[MLton] Ongoing parallel runtime work
Eric McCorkle
ericmcc at cs.brown.edu
Sat Jan 19 18:57:22 PST 2008
Hello everyone,
I've been working steadily on my efforts to implement the parallel
runtime system I described in earlier discussions. The scheduler is
at a point where I'm comfortable adding it to subversion. I'll have
to come back and do some work to implement the CML synchronization
primitives, but the scheduler itself, as far as I can tell, is solid
(I have a randomized test program I can send with it). I already
have subversion write access, but need a bit of direction on what
subdirectories, etc my code should go under.
I also have an (as yet untested, but by-the-paper) implementation of
Maged Michael's lock-free malloc. This is primarily for the
scheduler's sake, but will benefit whatever bits of C code exist as
well. It compiles, but this is C, so that means nothing.

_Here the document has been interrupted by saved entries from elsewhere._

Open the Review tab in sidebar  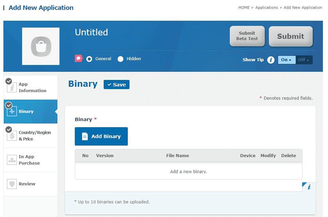click(27, 184)
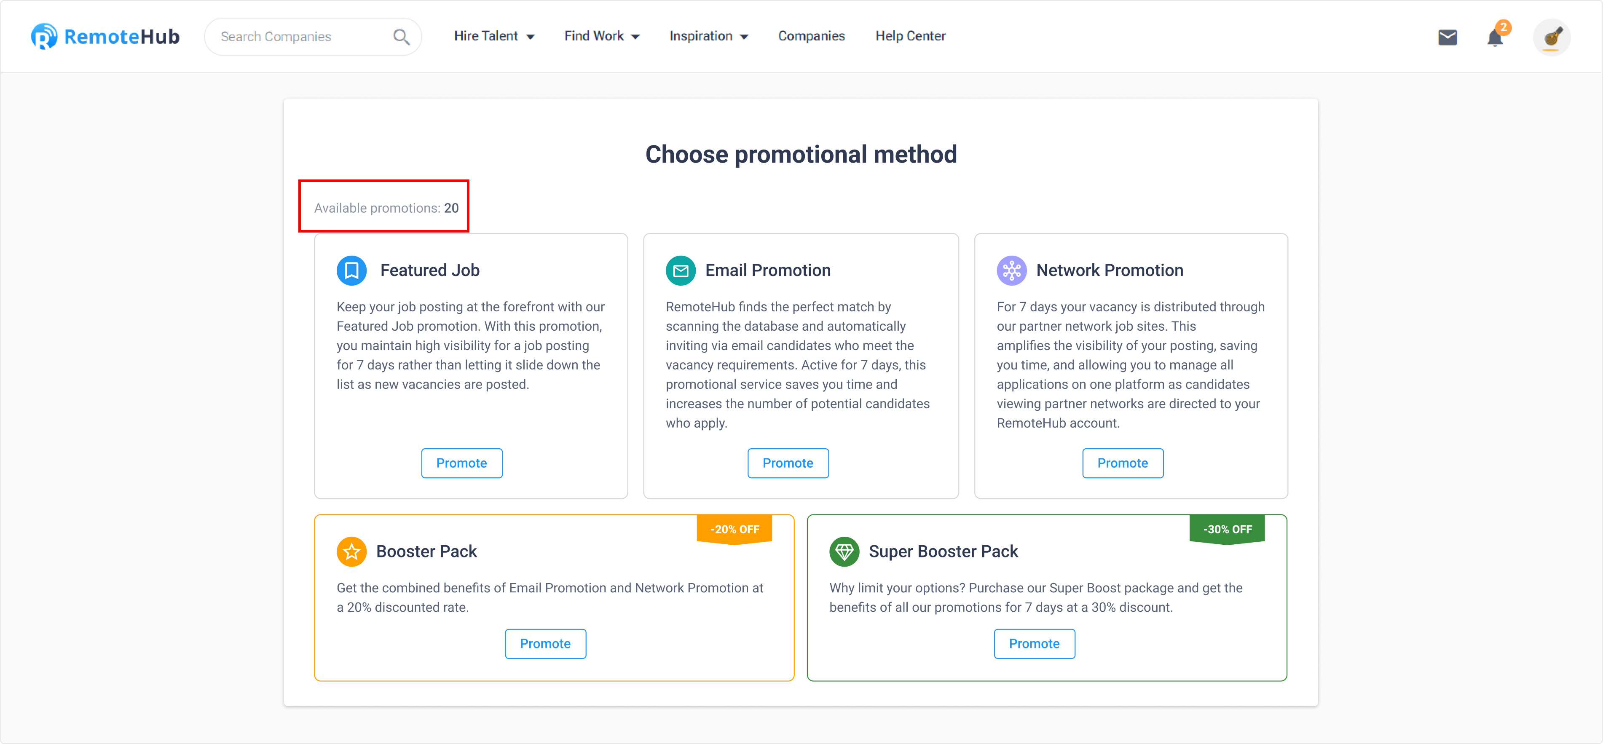1603x744 pixels.
Task: Open the Help Center menu item
Action: [x=910, y=36]
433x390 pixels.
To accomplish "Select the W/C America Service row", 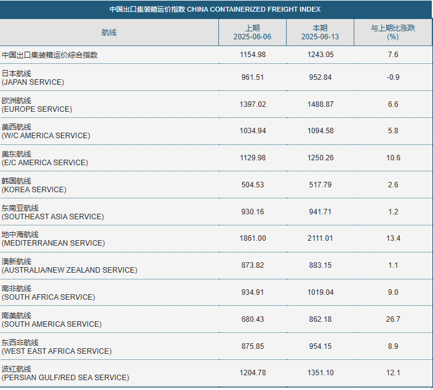I will pyautogui.click(x=216, y=131).
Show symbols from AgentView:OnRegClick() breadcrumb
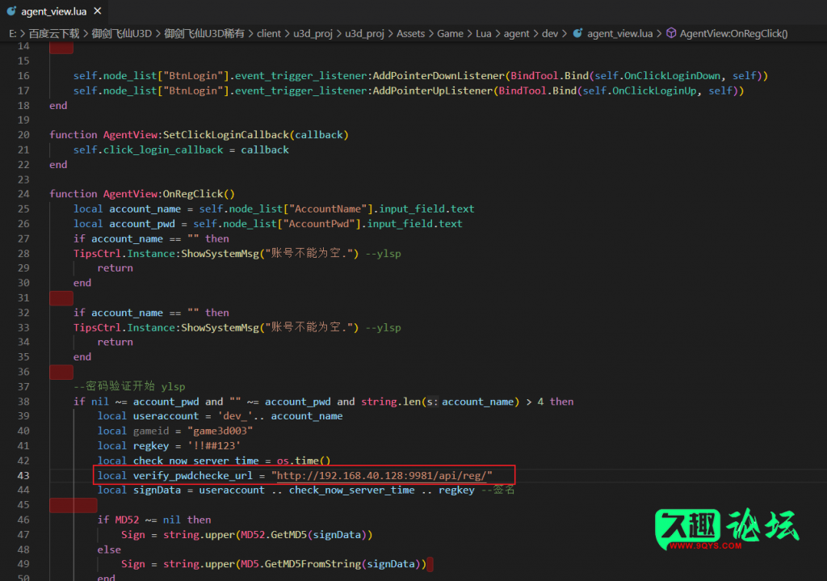This screenshot has width=827, height=581. click(733, 34)
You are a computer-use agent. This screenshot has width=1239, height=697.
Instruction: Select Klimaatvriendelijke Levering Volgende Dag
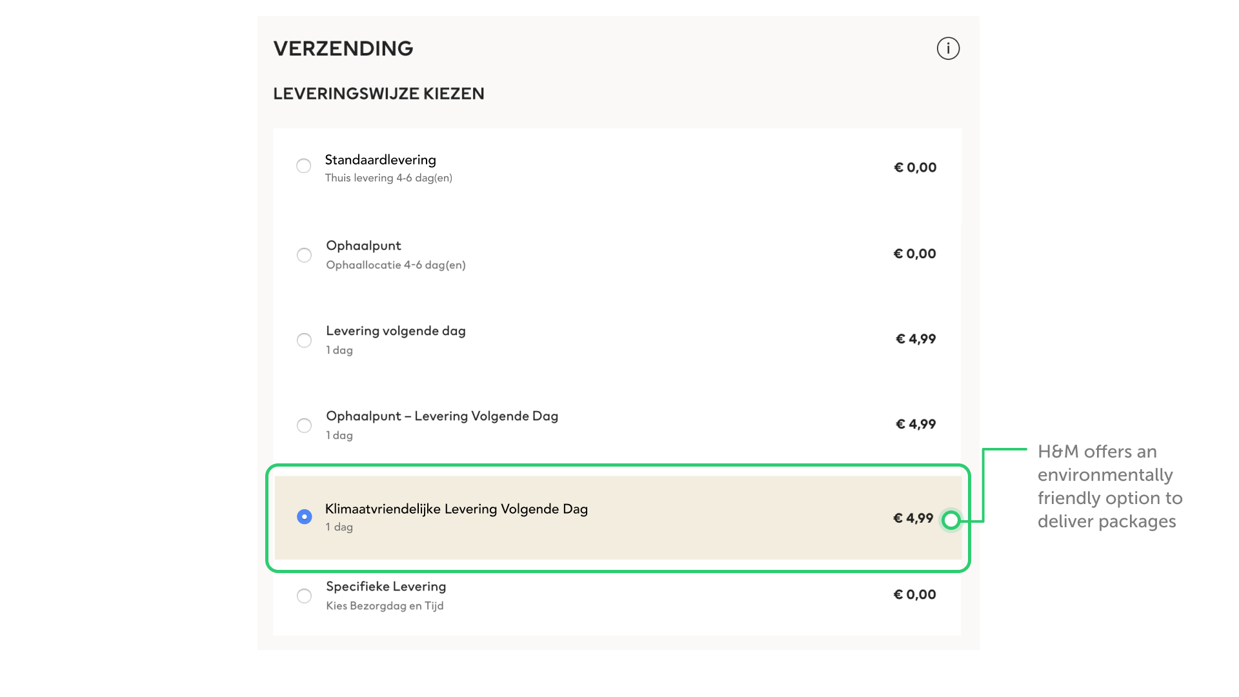[x=304, y=517]
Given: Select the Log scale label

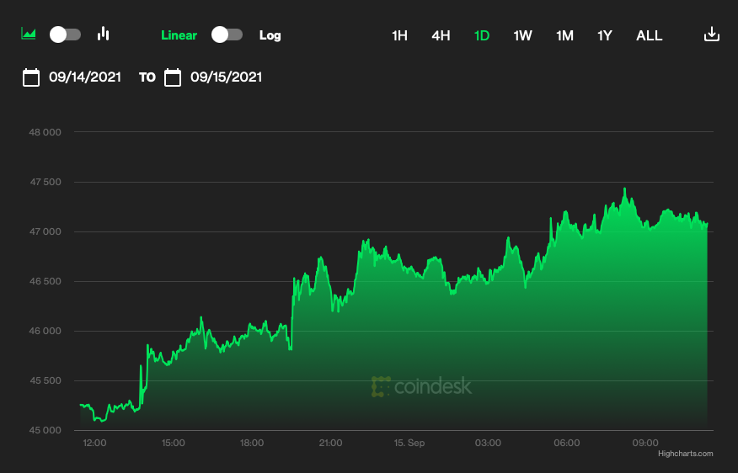Looking at the screenshot, I should [270, 35].
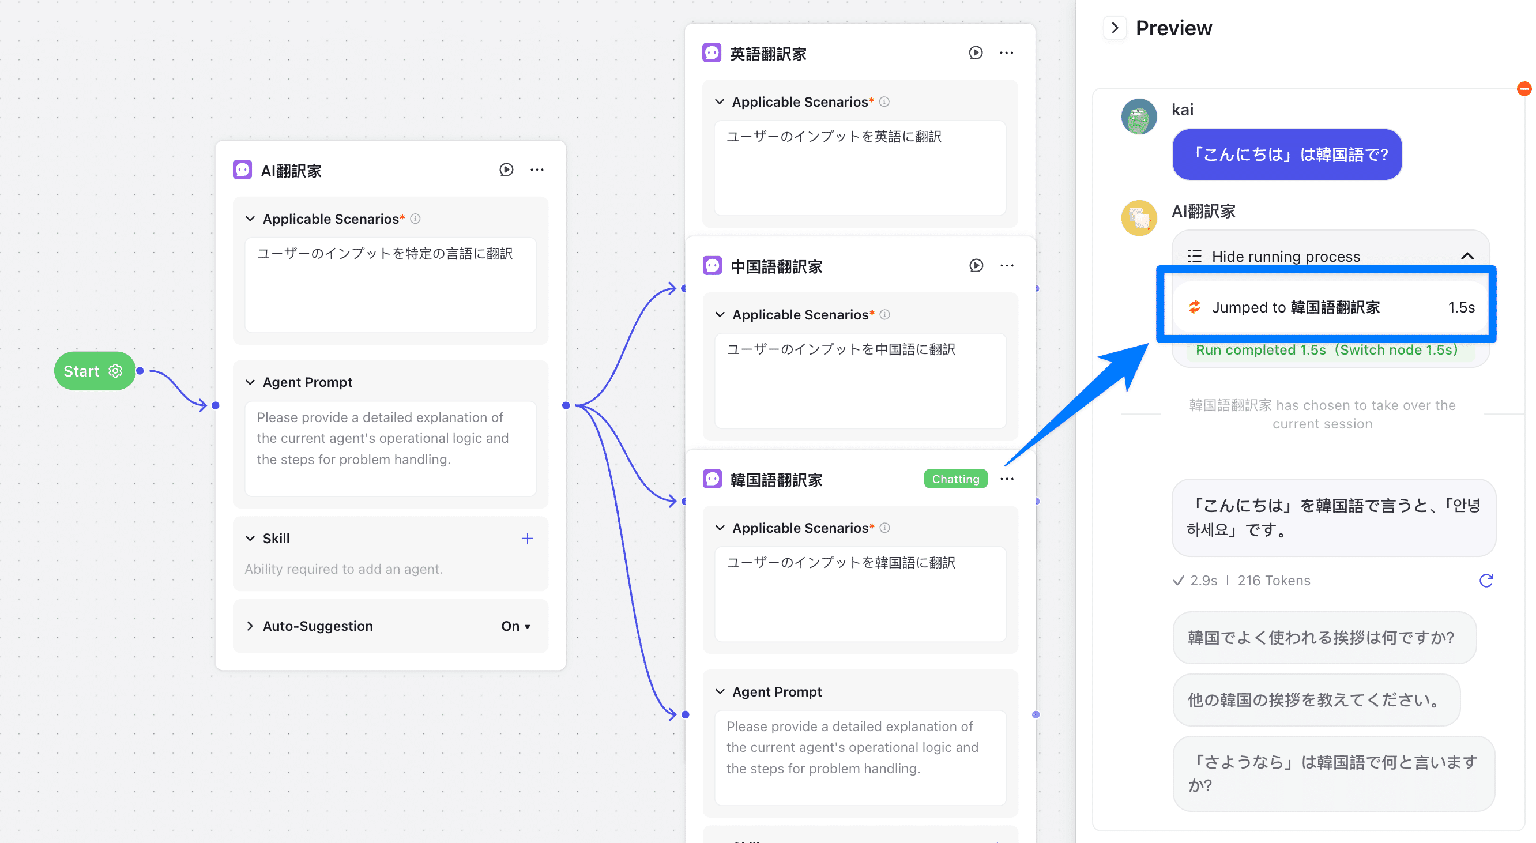Toggle the Auto-Suggestion On dropdown
The height and width of the screenshot is (843, 1536).
coord(515,626)
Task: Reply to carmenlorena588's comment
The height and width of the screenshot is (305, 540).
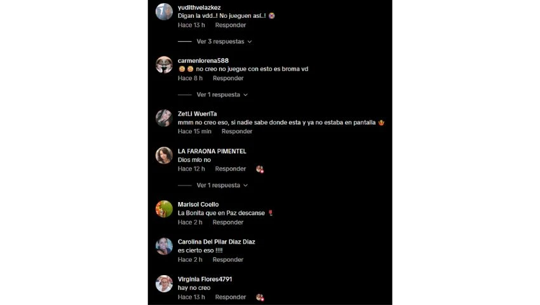Action: (x=228, y=78)
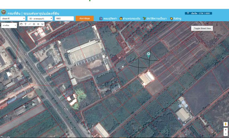Screen dimensions: 229x138
Task: Select the hand pan tool
Action: pos(21,24)
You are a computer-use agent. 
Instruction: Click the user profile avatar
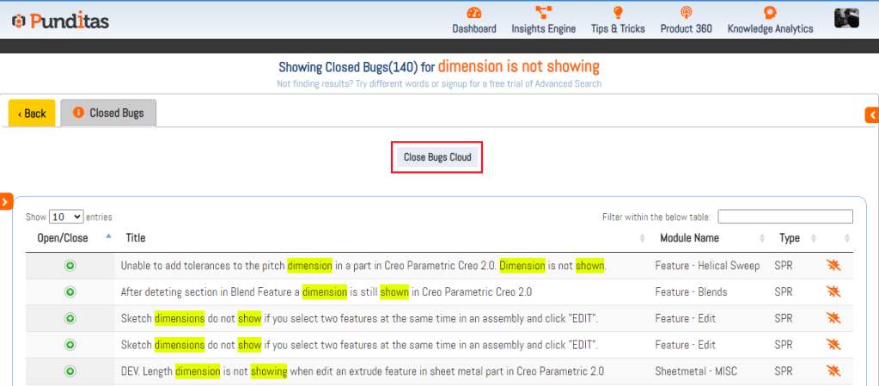[x=846, y=17]
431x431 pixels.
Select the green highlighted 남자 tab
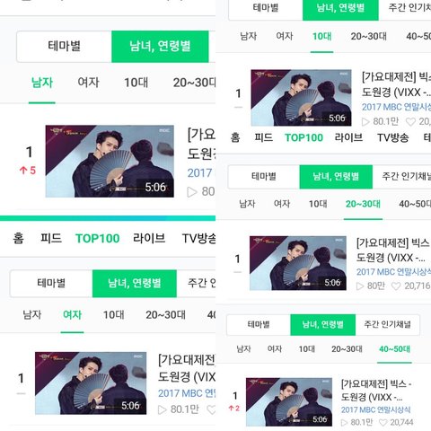[42, 83]
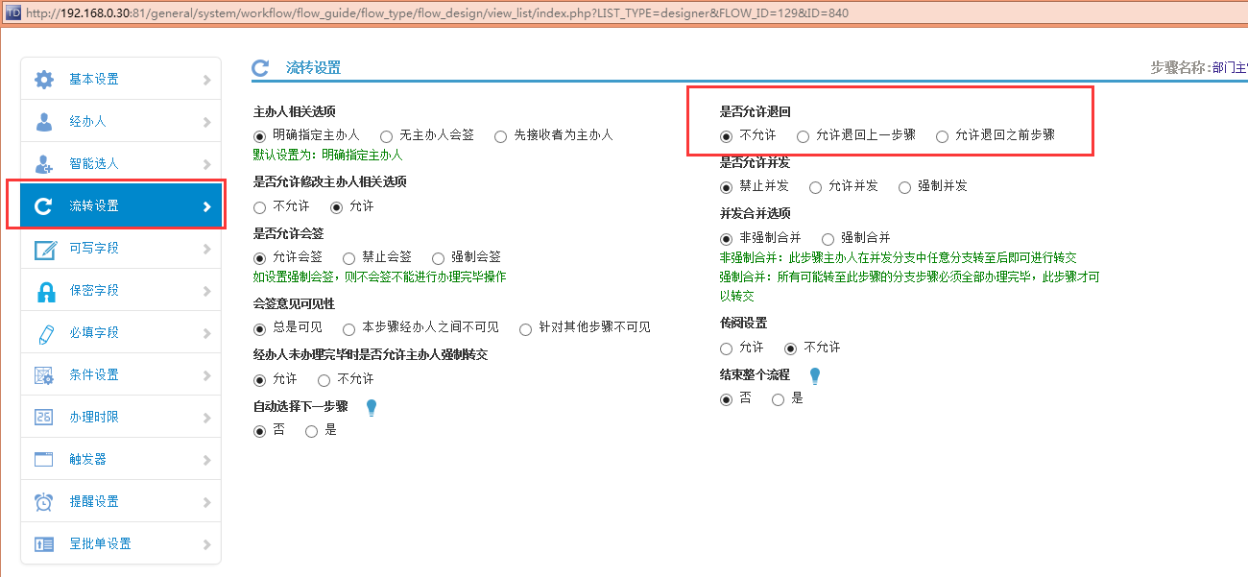Click the gear icon for 基本设置
The height and width of the screenshot is (577, 1248).
[44, 80]

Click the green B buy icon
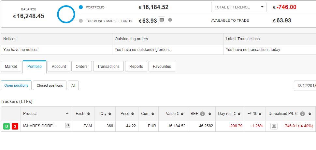click(7, 126)
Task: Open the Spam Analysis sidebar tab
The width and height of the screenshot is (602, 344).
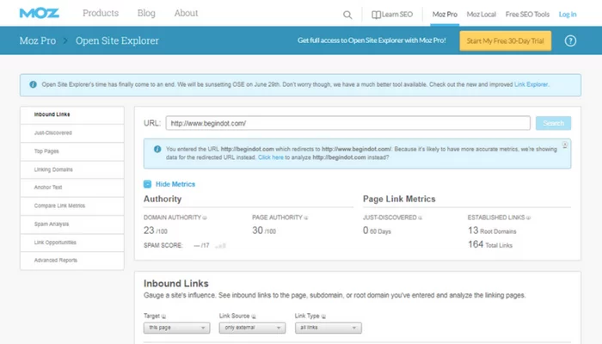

Lastly, I'm currently working on a parallel, mostly lock-free garbage
collector (it requires only a barrier at the beginning and end of
collection right now, and I don't think this is going away). It's
unavoidable that I'll have to have a separate compilation mode to use
the parallel collector, as I've had to alter the memory
representations of objects, and different code generation will be
necessary in some cases.
In particular, I've done the following:
- The object header now occupies a cache line, primarily because the
collector has to perform a compare-and-set operation on a pointer to
the object in the destination heap to "claim" it.
- The object header has some space for other information, like an
array's length, as well as a pointer which is used to build queues.
- Arrays are (sometimes) preceded by a bitmap which is used to claim
their elements (using compare-and-sets), allowing arrays to be
scanned and copied by multiple collector threads.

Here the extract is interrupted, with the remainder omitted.